When wellness programs are not successful, it's often because there's a lack of senior management support and/or the original planning wasn't as comprehensive as it should have been, Hunt explains. Senior leadership must communicate the importance of the wellness initiative to employees up front. They should also participate in the program once it is up and running to set an example for other staff.
Assess Employee Needs
To begin planning, says Hunt, "You should start out by assessing your employee needs." She provides an example of a company that runs an excellent breast health program--for an employee population that is 80 percent male. The ROI on that particular program would be low since only a small percentage of the employees can take advantage of it.

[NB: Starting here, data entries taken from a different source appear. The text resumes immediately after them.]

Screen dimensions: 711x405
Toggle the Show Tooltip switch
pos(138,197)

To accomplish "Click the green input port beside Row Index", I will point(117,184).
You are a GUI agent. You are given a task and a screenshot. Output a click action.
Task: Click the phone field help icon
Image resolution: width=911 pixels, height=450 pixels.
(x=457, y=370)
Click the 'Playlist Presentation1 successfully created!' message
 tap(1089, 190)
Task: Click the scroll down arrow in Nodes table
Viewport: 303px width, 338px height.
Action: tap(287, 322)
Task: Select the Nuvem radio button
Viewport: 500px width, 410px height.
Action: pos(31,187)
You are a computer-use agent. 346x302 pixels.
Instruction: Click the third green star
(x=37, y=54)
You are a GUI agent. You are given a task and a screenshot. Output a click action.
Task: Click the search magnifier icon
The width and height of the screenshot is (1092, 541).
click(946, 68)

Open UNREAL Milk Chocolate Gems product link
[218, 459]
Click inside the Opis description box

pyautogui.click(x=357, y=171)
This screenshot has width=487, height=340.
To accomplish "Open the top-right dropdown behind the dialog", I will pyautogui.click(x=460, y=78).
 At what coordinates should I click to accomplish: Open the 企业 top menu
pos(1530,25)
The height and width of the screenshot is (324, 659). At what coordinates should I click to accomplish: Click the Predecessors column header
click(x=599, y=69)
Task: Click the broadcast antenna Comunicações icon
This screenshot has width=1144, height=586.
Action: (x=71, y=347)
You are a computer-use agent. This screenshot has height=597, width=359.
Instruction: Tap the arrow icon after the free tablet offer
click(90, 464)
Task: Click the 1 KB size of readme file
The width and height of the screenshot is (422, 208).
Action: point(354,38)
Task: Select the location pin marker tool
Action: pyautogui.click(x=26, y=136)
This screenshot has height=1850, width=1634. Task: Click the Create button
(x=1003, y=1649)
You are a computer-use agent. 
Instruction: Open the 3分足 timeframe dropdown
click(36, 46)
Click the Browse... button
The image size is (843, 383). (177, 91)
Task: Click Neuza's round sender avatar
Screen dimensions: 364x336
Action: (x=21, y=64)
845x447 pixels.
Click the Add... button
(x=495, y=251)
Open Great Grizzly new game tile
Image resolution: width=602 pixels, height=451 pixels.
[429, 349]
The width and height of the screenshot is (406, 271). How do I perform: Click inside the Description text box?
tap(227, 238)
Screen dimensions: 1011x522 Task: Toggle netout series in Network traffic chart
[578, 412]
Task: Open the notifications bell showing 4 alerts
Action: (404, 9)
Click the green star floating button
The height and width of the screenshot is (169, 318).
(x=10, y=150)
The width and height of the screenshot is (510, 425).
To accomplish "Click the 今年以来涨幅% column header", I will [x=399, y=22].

Assessing employee needs can be done through employee surveys, focus groups, and analysis of employee demographics. For example, if you have a very young employee population, or an older population, or the majority is female, their needs might be quite different from another employer such as the one noted above. If you have many smokers, you might institute a stop smoking plan, suggests Hunt.
Develop Operating Plan
Once you have determined the health needs of staff, you should develop a comprehensive operating plan that includes a mission statement for your wellness programming, says Hunt. The plan should incorporate the SMART method; it should include Specific, Measurable, Achievable, Relevant, and Timed objectives and action steps, she explains.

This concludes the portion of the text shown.